Table 2.
Determination of the fatty acid (FA) group content (g 100 g−1 total FA) * in frozen horse mackerel subjected to different glazing conditions **.
| FA Group *** | Frozen Storage Time (Months) | Glazing Condition | ||
|---|---|---|---|---|
| Control | OCL-10 | OCL-30 | ||
| STFA | Initial fresh | 33.98 A (0.10) | 33.98 A (0.10) | 33.98 B (0.10) | 
| 3 | 34.15 aAB (0.88) | 33.64 aA (1.42) | 33.28 aB (1.31) | |
| 6 | 36.06 bB (1.48) | 34.62 bA (0.88) | 28.52 aA (1.15) | |
| MUFA | Initial fresh | 20.77 B (4.26) | 20.77 B (4.26) | 20.77 B (4.26) | 
| 3 | 21.16 aB (2.24) | 20.46 aB (2.35) | 18.90 aB (6.24) | |
| 6 | 10.18 aA (1.61) | 8.99 aA (0.98) | 9.23 aA (0.91) | |
| PUFA | Initial fresh | 45.25 A (4.36) | 45.25 A (4.36) | 45.25 A (4.36) | 
| 3 | 44.89 aA (2.99) | 44.90 aA (2.04) | 47.83 aA (7.47) | |
| 6 | 53.77 aB (3.03) | 56.39 aB (1.85) | 62.24 bB (2.02) | |
| Total ω3 FA | Initial fresh | 42.36 A (4.42) | 42.36 A (4.42) | 42.36 A (4.42) | 
| 3 | 42.05 aA (3.22) | 41.98 aA (1.93) | 45.00 aAB (7.44) | |
| 6 | 50.18 aB (3.50) | 53.09 aB (1.92) | 58.70 bB (2.12) | |
* Mean values of three (n = 3) replicates.
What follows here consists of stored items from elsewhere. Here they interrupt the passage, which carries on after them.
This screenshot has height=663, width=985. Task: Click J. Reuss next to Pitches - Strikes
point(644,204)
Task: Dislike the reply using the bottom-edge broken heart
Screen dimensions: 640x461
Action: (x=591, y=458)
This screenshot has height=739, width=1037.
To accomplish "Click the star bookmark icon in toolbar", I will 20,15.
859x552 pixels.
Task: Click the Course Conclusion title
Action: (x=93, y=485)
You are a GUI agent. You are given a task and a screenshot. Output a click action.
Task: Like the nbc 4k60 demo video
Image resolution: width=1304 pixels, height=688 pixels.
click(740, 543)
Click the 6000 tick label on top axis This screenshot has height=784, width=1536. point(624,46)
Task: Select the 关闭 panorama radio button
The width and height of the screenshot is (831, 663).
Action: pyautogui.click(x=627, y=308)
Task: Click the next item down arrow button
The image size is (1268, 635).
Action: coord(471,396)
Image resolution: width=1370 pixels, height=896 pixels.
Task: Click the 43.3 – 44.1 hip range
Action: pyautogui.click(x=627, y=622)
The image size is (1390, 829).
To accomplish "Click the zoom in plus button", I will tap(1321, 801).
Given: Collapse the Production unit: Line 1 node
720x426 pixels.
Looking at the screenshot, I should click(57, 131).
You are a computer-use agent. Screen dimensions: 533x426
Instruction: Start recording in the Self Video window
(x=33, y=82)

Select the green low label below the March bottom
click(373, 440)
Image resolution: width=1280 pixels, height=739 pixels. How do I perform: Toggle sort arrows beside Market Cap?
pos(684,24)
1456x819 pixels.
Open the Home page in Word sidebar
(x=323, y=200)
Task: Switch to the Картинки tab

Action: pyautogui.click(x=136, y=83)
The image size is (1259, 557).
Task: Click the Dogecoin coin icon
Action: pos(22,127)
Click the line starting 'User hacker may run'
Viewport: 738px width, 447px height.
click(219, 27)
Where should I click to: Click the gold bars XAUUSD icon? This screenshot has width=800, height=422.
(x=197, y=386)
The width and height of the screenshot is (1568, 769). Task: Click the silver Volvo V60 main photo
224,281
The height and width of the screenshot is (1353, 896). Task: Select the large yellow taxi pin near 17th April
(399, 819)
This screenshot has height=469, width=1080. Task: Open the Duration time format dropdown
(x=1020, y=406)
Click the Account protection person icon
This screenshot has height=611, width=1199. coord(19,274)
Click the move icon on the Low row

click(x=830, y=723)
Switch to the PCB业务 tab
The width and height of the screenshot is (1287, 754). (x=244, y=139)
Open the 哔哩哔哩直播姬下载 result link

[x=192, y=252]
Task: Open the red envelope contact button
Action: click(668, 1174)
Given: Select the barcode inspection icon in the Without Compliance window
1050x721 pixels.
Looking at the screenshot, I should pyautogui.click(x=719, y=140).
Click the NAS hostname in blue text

Standard deviations are expressed in brackets. For each frozen storage time, lowercase letters (a,b) indicate significant differences (p < 0.05) as a result of the glazing condition. For each glazing condition, capital letters (A,B) indicate significant differences (p < 0.05) as a result of the storage time. ** Glazing conditions as expressed in Table 1. *** Abbreviations: STFA (saturated fatty acids), MUFA (monounsaturated fatty acids), and PUFA (polyunsaturated fatty acids).